The photo blog, Proof, launched September 16.
Edited by NationalGeographic.com director of photography Keith Jenkins, the blog will take a “provocative and eclectic look” at National Geographic photography and the field overall, the brand says.
According to Proof, the blog was launched “to engage ongoing conversations about photography, art, and journalism” and promises “new avenues for our audience to get a behind-the-scenes look at the National Geographic storytelling process.”
In a welcome post, Jenkins writes that through Proof, National Geographic “[wants] to share our experiences and adventures with you – and hope you will share your stories with us.”
The post says content will include “everything from how to edit down 60,000 photographs to 12, to which single item a photographer on a four-month assignment can’t live without.”
A National Geographic rep was not available for comment.
On October 1, National Geographic says it will invite photo enthusiasts to submit images and participate in an inaugural digital assignment for the magazine as part of its newly designed photosharing-based community engagement platform, Your Shot.
The site, which features searchable photos, also includes an Assignments and Stories section, which includes open assignments for fan contribution. The brand says submissions will be discussed by community members and National Geographic before they assemble the top images into a story.
As of September 19, the current assignment, The Night, has 7,000 submissions.
The site also includes the ability to recommend an assignment and features trending topics, like #greatnature, #nature, #animal and #night, as well as photo tips.
What’s more, National Geographic says its anniversary print issue is the “largest measured revenue issue in the magazine’s history” with a mix of global and domestic ad campaigns.
“Wildlife as Canon Sees It,” which focuses on building awareness for endangered species and, per National Geographic, is the longest-running continuous campaign in magazine history, is featured on a poster within the cover story.
The October issue also includes a four-page Nokia campaign featuring an image made with a smartphone. The photo was taken by a National Geographic photographer represented by the Society’s newly configured creative agency, National Geographic Creative.

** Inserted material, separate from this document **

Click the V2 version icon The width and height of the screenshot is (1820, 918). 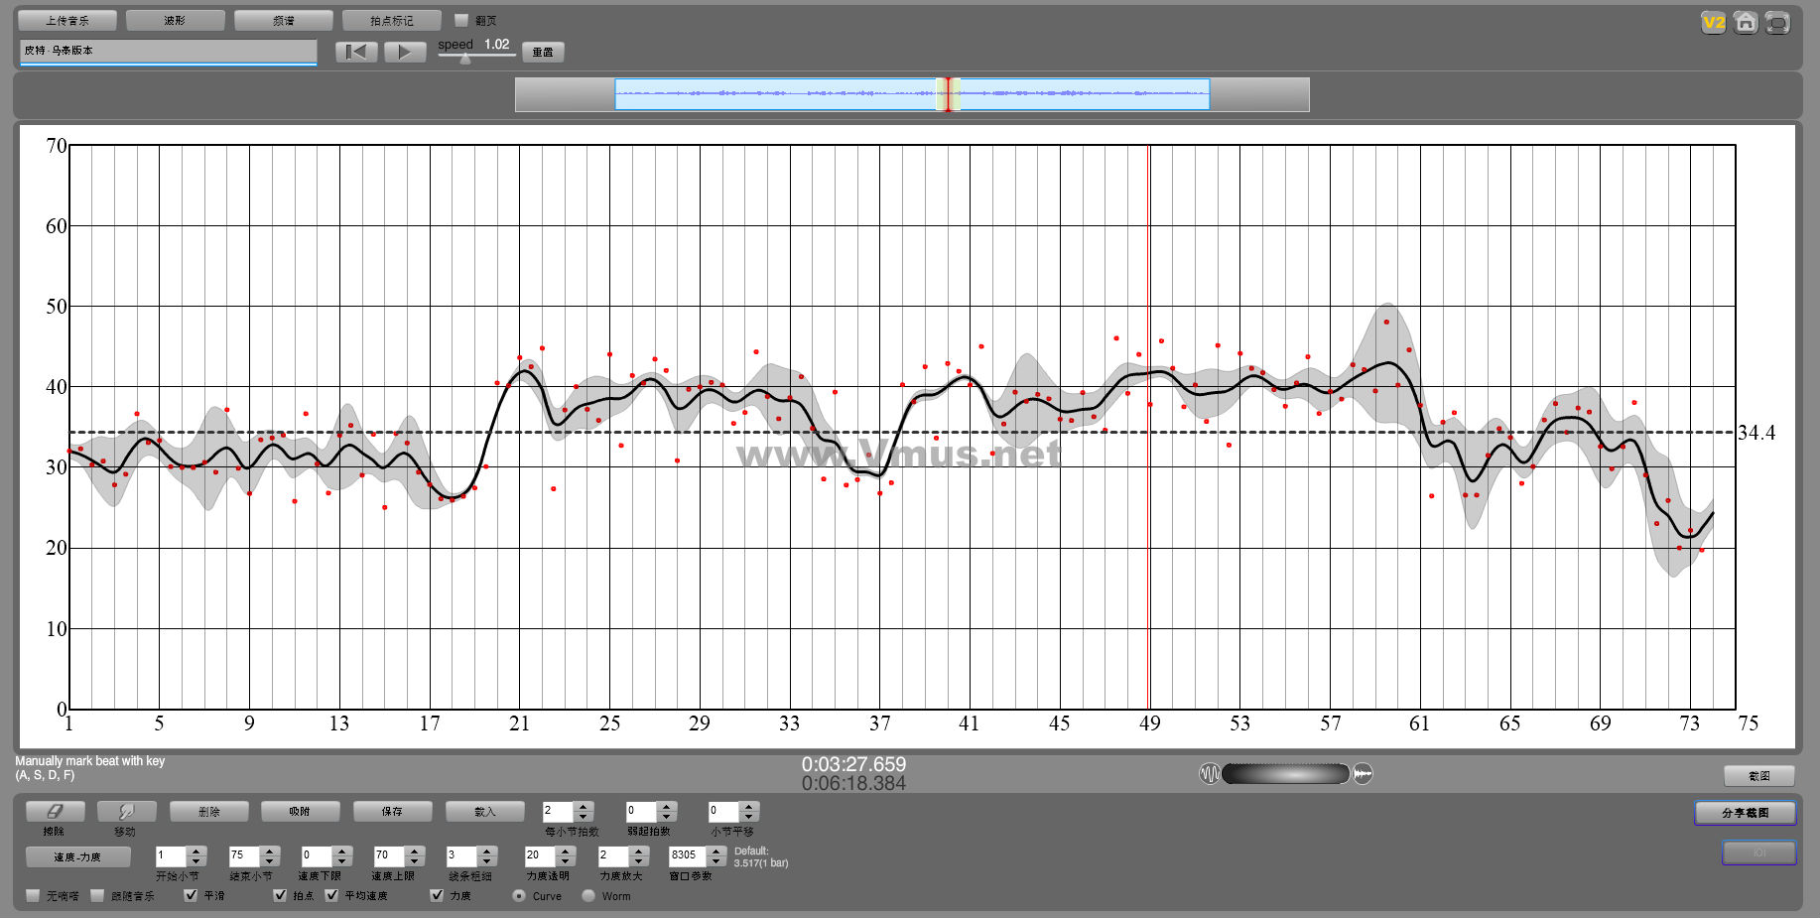tap(1713, 23)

The National Geographic brand has a long history with photography and says it is expanding the scope of its visual storytelling, as well as experimenting with digital experiences “to find new ways of documenting the world and of allowing readers to interact with content.”
The brand has a sizeable social audience with 16.6 million Facebook likes and 4.4 million Twitter followers. The blog asks fans to join the conversation on Twitter with #NatGeoProof.
Meanwhile, National Geographic is also promoting the Great Nature Project, which says it is a “worldwide celebration of the planet and its wonders” and calls on fans to take pictures of plants and animals in their worlds and upload them to photo-sharing sites like Flickr, Instagram, Twitter or Your Shot, along with the hashtag #GreatNature and #animal with any animal photo.
“Together we’ll create a global snapshot of the Earth’s incredible biodiversity – and try for a Guinness World Records title for the largest-ever online album of animal photos,” National Geographic says.
As part of the promotion, National Geographic is conducting a live video conversation on September 24, asking fans to submit questions with #LetsExplore.
National Geographic magazine was first published in October 1888 as the official journal of the National Geographic Society, a nonprofit dedicated to funding science and exploration.
Since then, the magazine has grown to 60 million monthly readers and has expanded to include the National Geographic Channel, which reaches 440 million households, as well as NationalGeographic.com, which has 27 million unique visitors each month.